If you had tickets to the world premiere of S.K.I.N, how long would you wait to see them? The concert should have started two hours ago. Instead, 2,000 anxious fans have just started the wave. Welcome to Long Beach Arena, where $75 buys you a front row seat in purgatory.

A camera crew prompts fans to scream as if something is happening on stage. They also did this an hour ago. Why does anyone indulge them?

The lights go out. It's 5:48. A short video of black and purple smoke electrifies the crowd. Two minutes later, the curtain falls and lead singer Gackt, clad in a black leather jacket and boots, screams ironically, “Are you ready to rock?”

Scattered glow sticks welcome the first song, “Gei-Sha,” a mid-tempo rock number with heavy bass and drums. The latter is a given, of course, with X Japan co-founder YOSHIKI, one of Japan's very best drummers, on an elevated platform behind center stage. Flanking them are noted guitarists MIYAVI and Sugizo, as well as an unexpected fifth member on bass. The crowd is slow to join Gackt's “Shout!” call and response, but they will get ample opportunity to hone their skills.

YOSHIKI's drum solo is the first standout moment of the concert. After a Gackt-led call and response of “Yo!” the stage lights cut to blue, with the floor audience bathed in green. The words “Sweet Dreams” fades to and from the video screens, followed by shots of a forest, a sunset in clouds, and the moon. Gackt's 2-minute English narration is soothing but difficult to comprehend.

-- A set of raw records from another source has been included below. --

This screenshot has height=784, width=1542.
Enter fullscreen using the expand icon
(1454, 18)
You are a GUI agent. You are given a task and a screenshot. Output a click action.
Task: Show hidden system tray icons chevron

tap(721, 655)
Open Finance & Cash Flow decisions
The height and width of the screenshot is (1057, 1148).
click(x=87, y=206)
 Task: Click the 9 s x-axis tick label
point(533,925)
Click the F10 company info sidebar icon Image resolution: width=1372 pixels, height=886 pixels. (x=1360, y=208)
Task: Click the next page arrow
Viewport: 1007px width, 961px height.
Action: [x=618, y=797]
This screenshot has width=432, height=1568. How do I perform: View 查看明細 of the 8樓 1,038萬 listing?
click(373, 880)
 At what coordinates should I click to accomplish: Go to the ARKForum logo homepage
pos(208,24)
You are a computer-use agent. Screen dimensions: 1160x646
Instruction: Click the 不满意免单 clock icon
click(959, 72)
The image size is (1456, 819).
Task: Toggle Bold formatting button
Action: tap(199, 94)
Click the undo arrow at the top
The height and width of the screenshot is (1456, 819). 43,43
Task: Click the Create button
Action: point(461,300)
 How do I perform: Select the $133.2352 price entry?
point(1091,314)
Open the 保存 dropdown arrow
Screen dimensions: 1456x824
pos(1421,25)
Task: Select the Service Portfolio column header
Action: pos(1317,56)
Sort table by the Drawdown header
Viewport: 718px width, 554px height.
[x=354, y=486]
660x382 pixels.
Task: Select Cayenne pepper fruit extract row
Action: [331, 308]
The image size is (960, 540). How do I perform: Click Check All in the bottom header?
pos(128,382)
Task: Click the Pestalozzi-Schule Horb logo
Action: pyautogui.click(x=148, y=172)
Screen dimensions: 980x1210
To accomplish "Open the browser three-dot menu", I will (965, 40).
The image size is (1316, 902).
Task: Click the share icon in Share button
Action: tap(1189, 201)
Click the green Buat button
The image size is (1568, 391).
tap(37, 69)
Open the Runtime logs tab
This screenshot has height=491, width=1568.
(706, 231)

After a beat of low guitar humming, the video screens announce the next song: “Killing You Softly.” Gackt stands alone under a single blue spotlight, emoting at about half the speed of the first song. YOSHIKI, MIYAVI, and Sugizo join for a mid-tempo verse, which slides into a key change at the chorus. Two pulsating piano chords keep the ballad grounded with single notes played up the scale. After Gackt intones the chorus once more, MIYAVI takes us through the bridge with a fine solo. But the real payoff comes next: a moment or two of near silence. In an arena that had been humming for nearly three hours, the held beat works as well as ever. As 6 o'clock nears, the song wraps on a shot of water reflecting the sunset.

Fading and returning after a moment, the shot reveals sunrise, sakura flowers, and a temple. “Beneath The Skin,” the screens read. Beneath strobe lights Gackt gives English another try with marginal success: I can make out “It's burning” and “It's not the way it used to be.” A head-banging refrain produces the expected crowd response, and the stage goes blue with the entrance of chugging low guitar and bass. One of the guitars falls into a rhythm of two building chords, mirroring the piano on the previous song. As the number reaches its peak, Gackt soars without the safety of the band. It's an excellent sequence.

YOSHIKI appears on the first piano shot of the night. This looks promising. Bathed in white light, he waves casually as his head rises and falls through a phrase. A silenced crowd watches in awe as Gackt joins on a piano across the stage, his back facing YOSHIKI's. Sugizo, who seems to have snuck off stage while the crowd was fixated on the dueling pianos, emerges from stage left with a violin. MIYAVI sits on stage, plucking what looks like a shamisen. A four-way vertical split screen artfully captures all of the action. Three minutes pass, and I wouldn't mind if this continued for another thirty. YOSHIKI heightens the mood by banging on the piano, and Sugizo's strokes become increasingly violent. The chords realign until the violinist crushes them with a sharp finishing edge. Wow.

Gackt remains on piano, playing off MIYAVI's measured guitar beats. As the guitar and drums take over, Gackt makes his way to center stage just in time for a disco ball to light up the arena. He stands silently, arms outstretched. The stage goes blue and Sugizo returns on guitar, bumping up the tempo but not back to that of the first song. There is no title on screen.

Looks like it was an interlude. The S.K.I.N. logo to which the crowd became quite accustomed between 4:51 and the start of the show sits on screen before a dark stage. YOSHIKI—or someone who has commandeered his drum set during the blackout—throws an opened water bottle into the crowd.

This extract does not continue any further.